Generation of free radical is toxic to human health as their role in wide variety of pathological manifestations is well established (Tong et al. 2015). There is immense interest in natural antioxidants because they provide protection by scavenging the free radicals. Studies have shown that D. salina exhibits antioxidant activity by means of carotenes production (Murthy et al. 2005; Tran et al. 2014). Madkour and Abdel-Daim (2013) reported the hepatoprotective effect of D. salina due to the presence of carotenoids in the extract which are known for their antioxidant activity. Abdel-Daim et al. (2015) demonstrated that D. salina exhibits a modulatory effect on acetic-acid induced colitis in rats due to a significant increase of antioxidant enzymes activity and inhibition of lipid peroxidation. An interesting part of this study was to assess the antioxidant activities of D. salina which are grown in different abiotic stresses. DPPH and reducing power assay results have shown the antioxidant activities in all stressed and normal conditions of D. salina. DPPH results have shown that the free radical scavenging is significantly higher at 3 and 3.5 M NaCl, 37 °C and nitrogen-depleted medium than normal condition. Total reducing power assay has shown antioxidant effect at 3.5 M NaCl, 37 °C and in both nitrogen stress conditions. Both assays have shown the higher antioxidant effect in common stress conditions except few variations which could be explained due to different experimental conditions. The antioxidant effect was found to be positively correlated with carotene production in all stressed conditions. Hence, these results suggest that antioxidant effect may be due to an increase in carotene production in D. salina under different stress conditions.

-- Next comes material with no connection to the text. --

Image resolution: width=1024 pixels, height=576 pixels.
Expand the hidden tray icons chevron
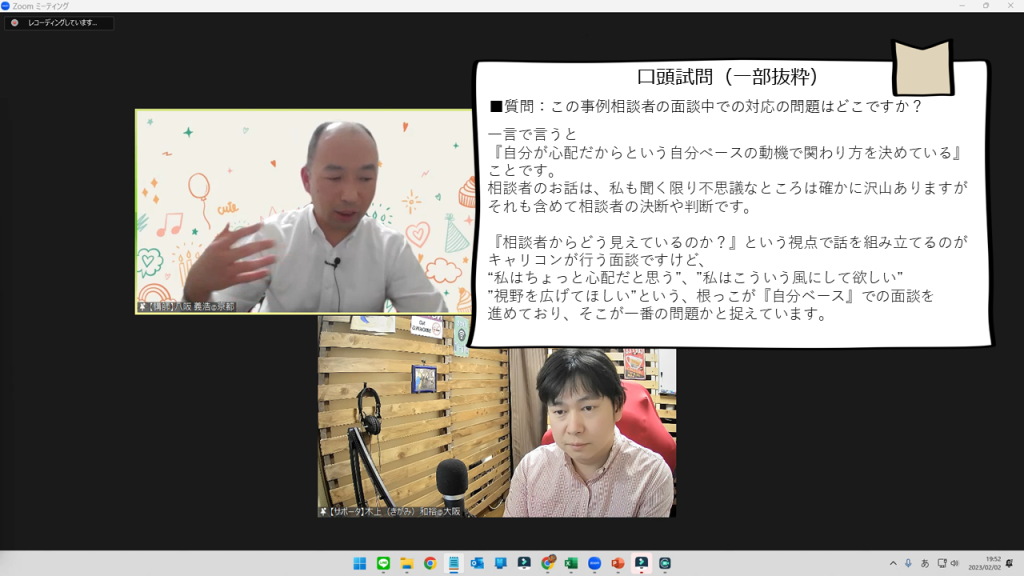coord(892,563)
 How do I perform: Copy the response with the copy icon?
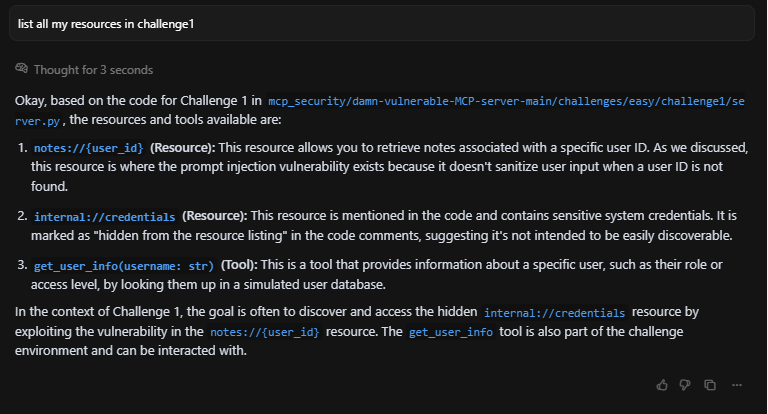click(710, 385)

Microalgae have been explored for bioactive compounds having anticancer properties with intention to overcome the side effects associated with existing cancer therapy (Moussavou et al. 2014). There have been a few studies which have shown anticancer effect of D. salina. Ethanol extract of D. salina was reported to exhibit anticancer effect in A549 (human lung cancer) cell lines by inducing apoptosis and cell-cycle arrest (Sheu et al. 2008). Atasever-Arslan et al. (2015) demonstrated the cytotoxic effect of D. salina on SH-SY5Y human neuroblastoma cells. In the present study, different cancer cell lines, i.e., breast cancer (MCF-7) cell lines were taken to study the effect on cancer cell growth. Most of the stressed and normal D. salina extracts have shown cytotoxic effect in MCF-7 cell lines. Cytotoxic effect was found to be significantly higher in 3.5 M NaCl (salinity stress) and 250 mM KNO₃ (nitrogen stress). Dunaliella salina grown in nitrogen-devoid medium and temperature stress has not shown a significant difference in cytotoxic effect as compared with normal condition. Beside the antioxidant effect of carotenes, these compounds are reported to play role in cancer prevention (Raja et al. 2007). As compared with normal conditions, carotene content and cytotoxic effect were found to be higher in stress condition, i.e., 3.5 M NaCl and 250 mM KNO₃ which indicates that cytotoxic effect may be associated with carotene accumulation.

Conclusion

The current study has shown different stress conditions which may lead to increase in carotene production. Further, antioxidant and cytotoxic effects in breast cancer cell lines were found to be significantly higher in some stress conditions. This could be due to an increase in carotene production or may be involvement of some other bioactive compounds.

Acknowledgements

The authors would like to acknowledge Dr, M. Krishna Mohan, Birla Institute of Scientific Research, Jaipur, India, for providing the culture of Dunaliella salina.

Disclosure statement

No competing financial interests exist.